Copy word for word the lines in the records below, starting at the line with "The height and" and ending at the line with "You are a computer-use agent.". Skip the pictures.

Pixel coordinate grounding data
★ ★ ★ ★

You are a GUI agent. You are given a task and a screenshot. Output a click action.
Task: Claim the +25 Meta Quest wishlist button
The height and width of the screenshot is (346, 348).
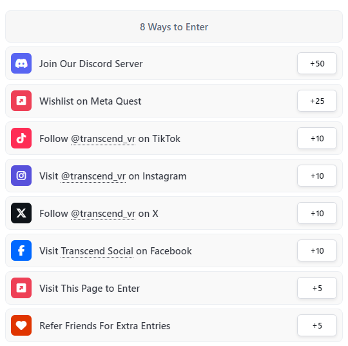coord(317,101)
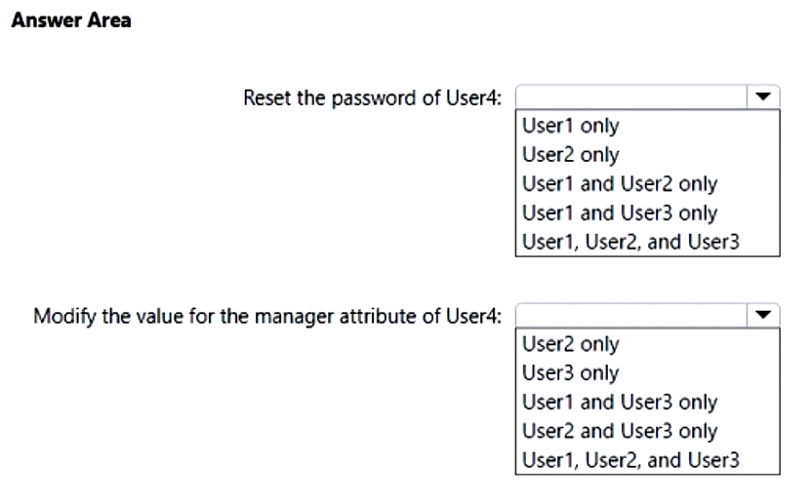Image resolution: width=812 pixels, height=501 pixels.
Task: Open the manager attribute dropdown arrow
Action: [763, 316]
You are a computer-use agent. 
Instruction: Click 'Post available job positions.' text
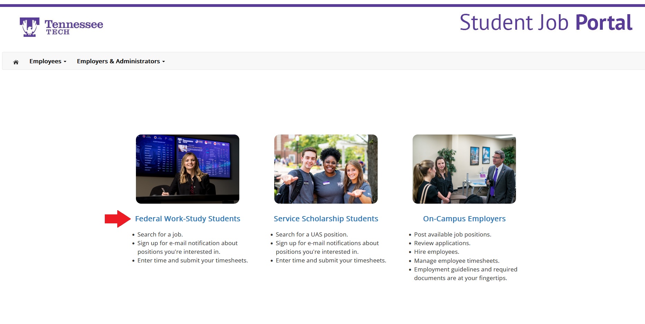[x=452, y=234]
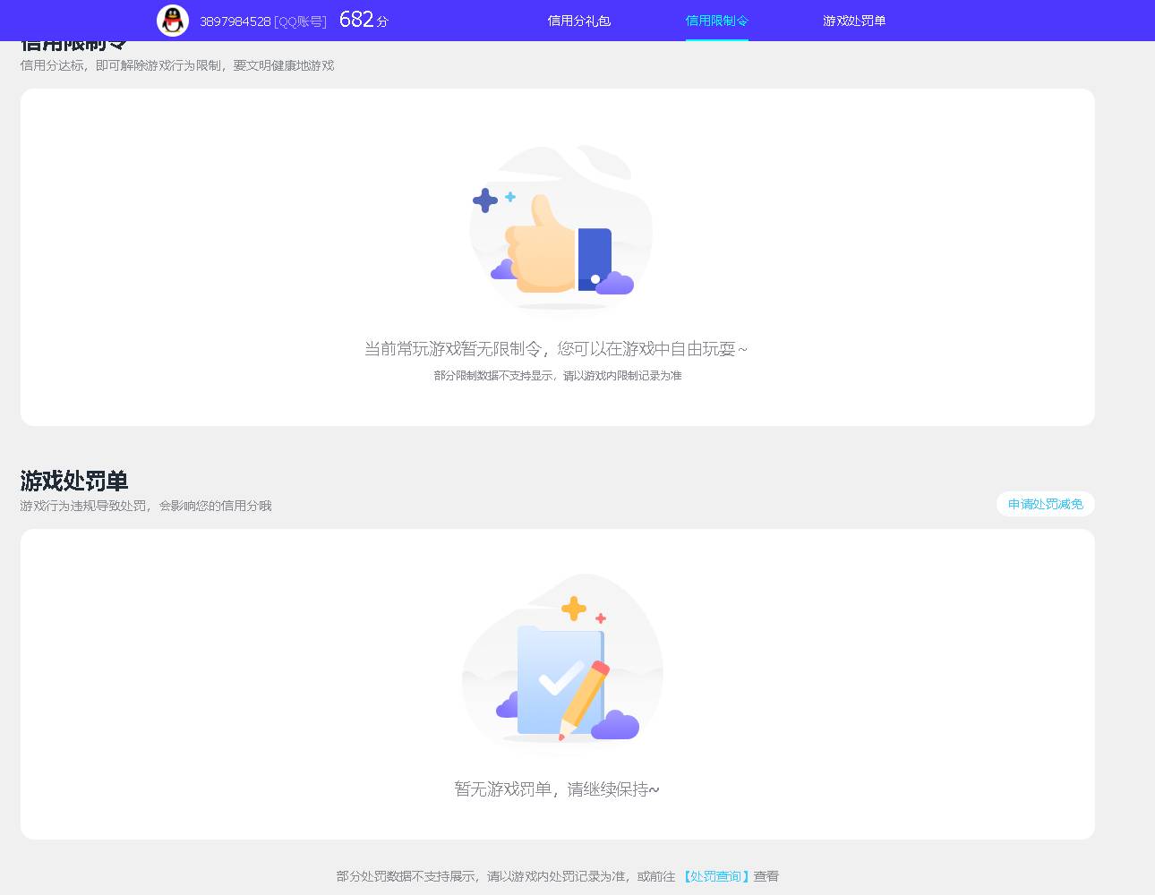Switch to the 信用分礼包 tab
The image size is (1155, 895).
tap(578, 21)
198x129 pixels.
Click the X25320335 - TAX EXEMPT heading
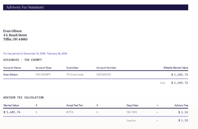22,60
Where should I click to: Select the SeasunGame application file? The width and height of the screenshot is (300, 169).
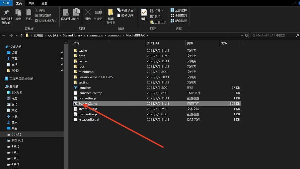pos(88,103)
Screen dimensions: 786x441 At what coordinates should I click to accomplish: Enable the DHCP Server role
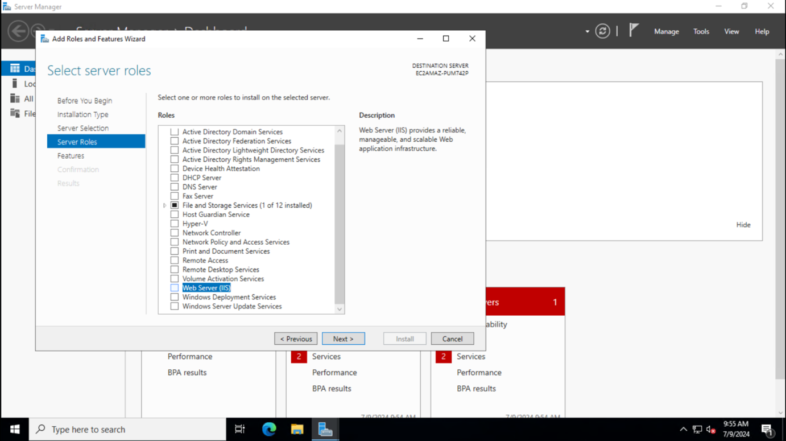(x=174, y=178)
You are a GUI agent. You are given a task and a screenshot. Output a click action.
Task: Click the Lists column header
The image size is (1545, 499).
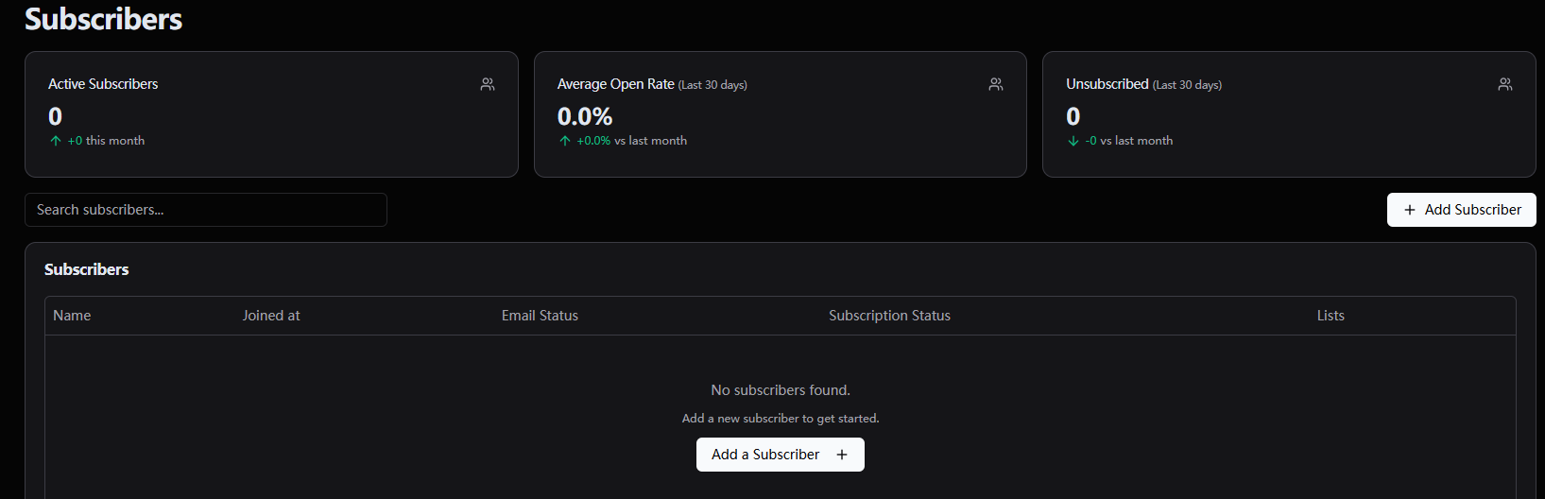pos(1330,316)
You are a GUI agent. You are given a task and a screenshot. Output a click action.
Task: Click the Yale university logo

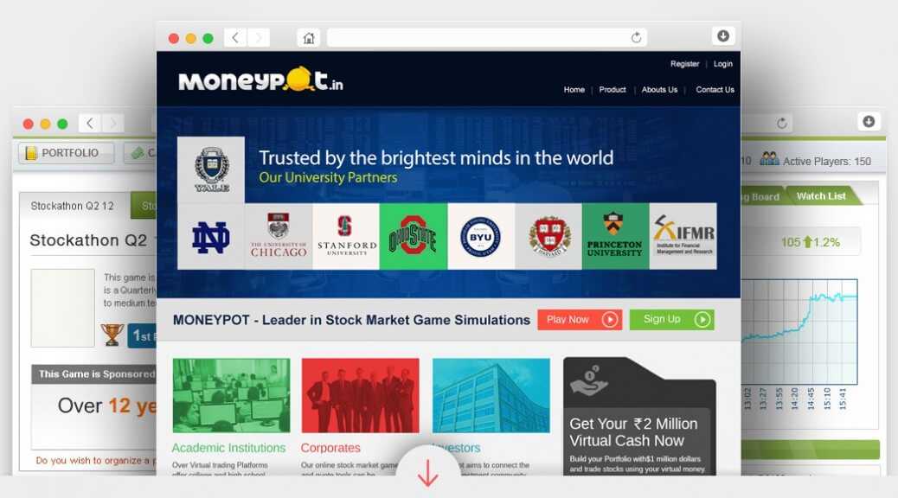coord(211,169)
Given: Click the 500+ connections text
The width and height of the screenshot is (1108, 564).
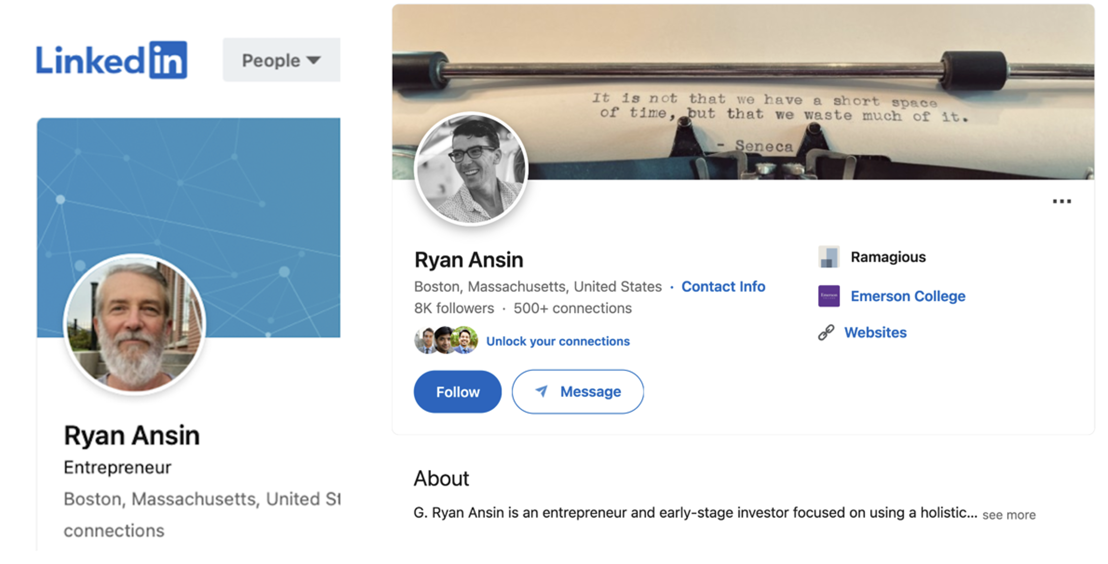Looking at the screenshot, I should click(x=573, y=308).
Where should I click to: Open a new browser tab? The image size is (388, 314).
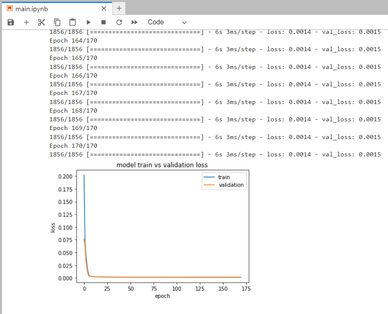coord(119,8)
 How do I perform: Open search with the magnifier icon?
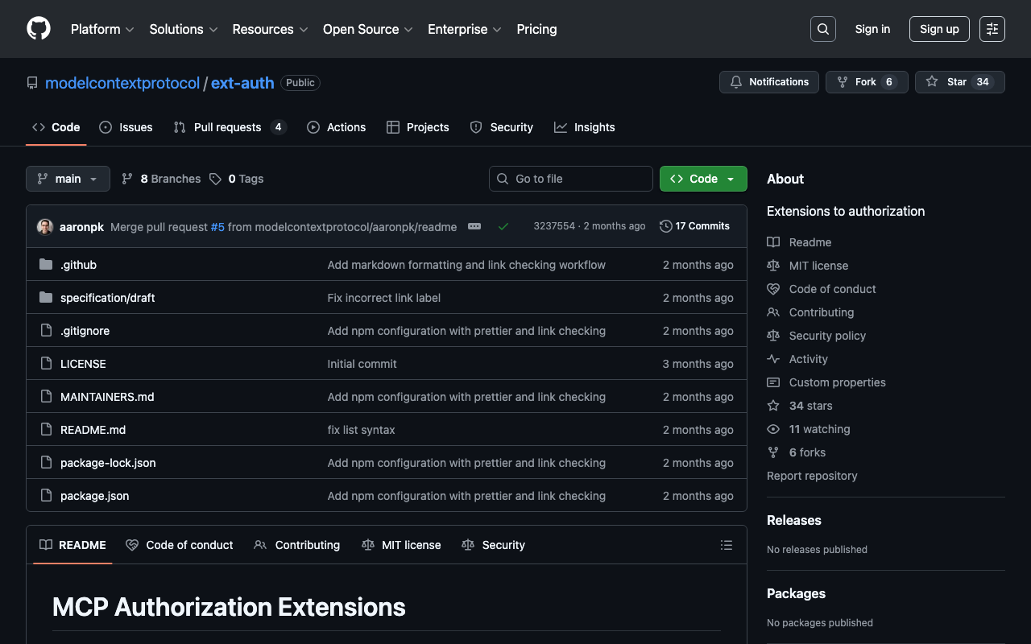(822, 29)
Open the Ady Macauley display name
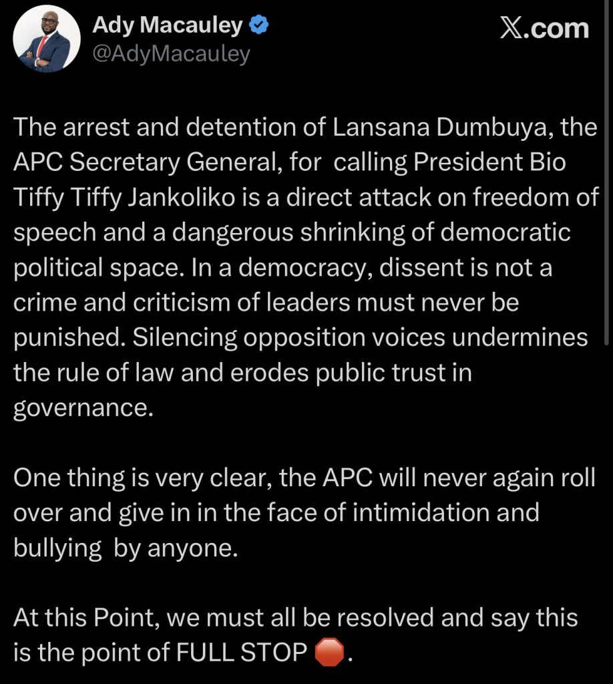 point(167,27)
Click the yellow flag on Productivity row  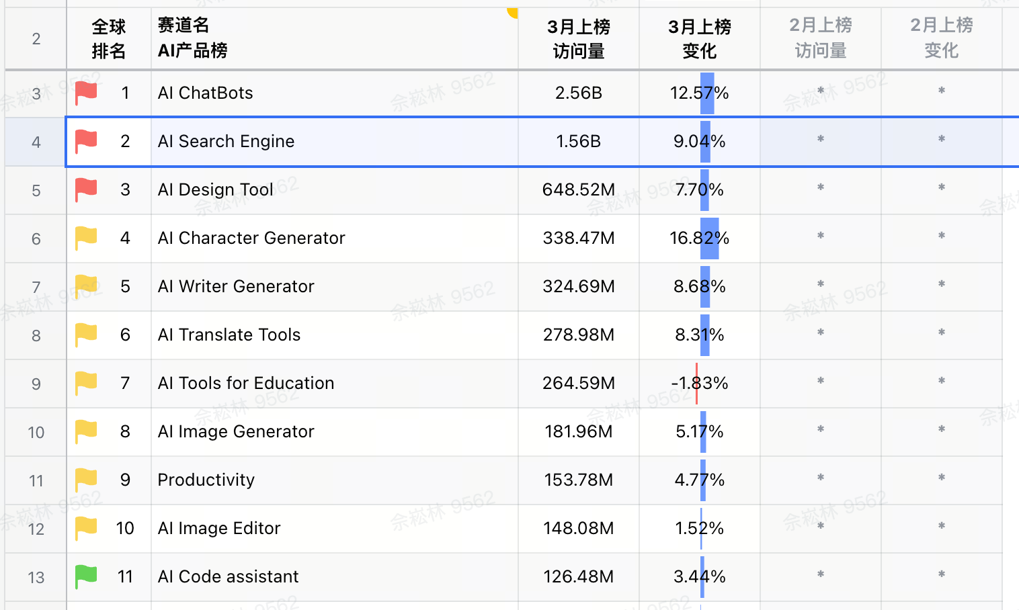point(85,480)
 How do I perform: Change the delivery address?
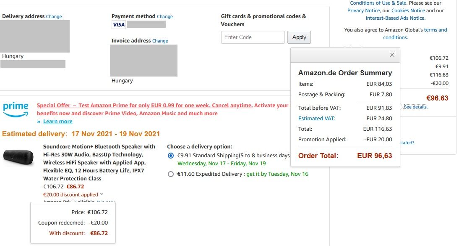(54, 16)
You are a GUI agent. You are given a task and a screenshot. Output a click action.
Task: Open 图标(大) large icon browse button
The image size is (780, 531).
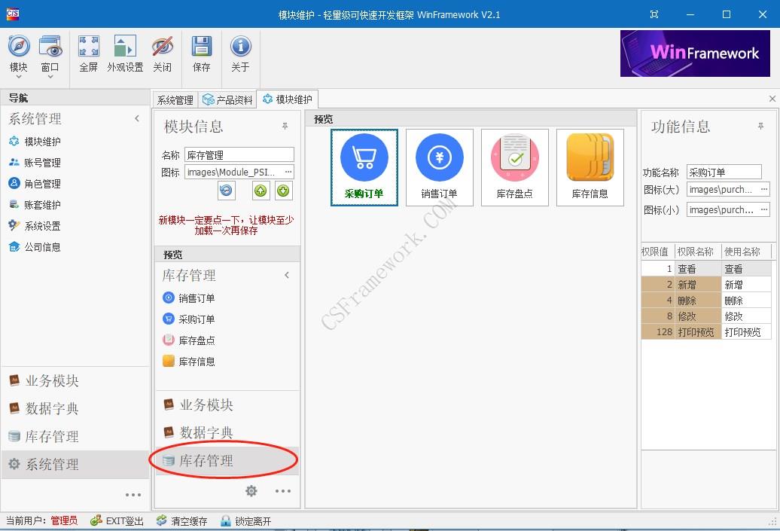[x=766, y=189]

★ ★ ★ ★

### Your solution
The height and width of the screenshot is (346, 348).
coord(317,101)
Image resolution: width=812 pixels, height=501 pixels.
Task: Open the manager attribute dropdown arrow
Action: [763, 316]
You are a computer-use agent. 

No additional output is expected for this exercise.